| DATASET RECORDS |
***

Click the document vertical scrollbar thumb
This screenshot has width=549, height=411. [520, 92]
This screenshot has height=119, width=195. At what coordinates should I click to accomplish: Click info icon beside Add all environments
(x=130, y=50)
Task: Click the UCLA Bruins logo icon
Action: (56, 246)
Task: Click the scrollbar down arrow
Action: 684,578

***

| TASK STATEMENT |
Look for the line with "This screenshot has height=119, width=195." in the listing above. Print it and each later line exactly, ending with the last line.

| REPLY |
This screenshot has height=119, width=195. At what coordinates should I click to accomplish: Click info icon beside Add all environments
(x=130, y=50)
Task: Click the UCLA Bruins logo icon
Action: (56, 246)
Task: Click the scrollbar down arrow
Action: 684,578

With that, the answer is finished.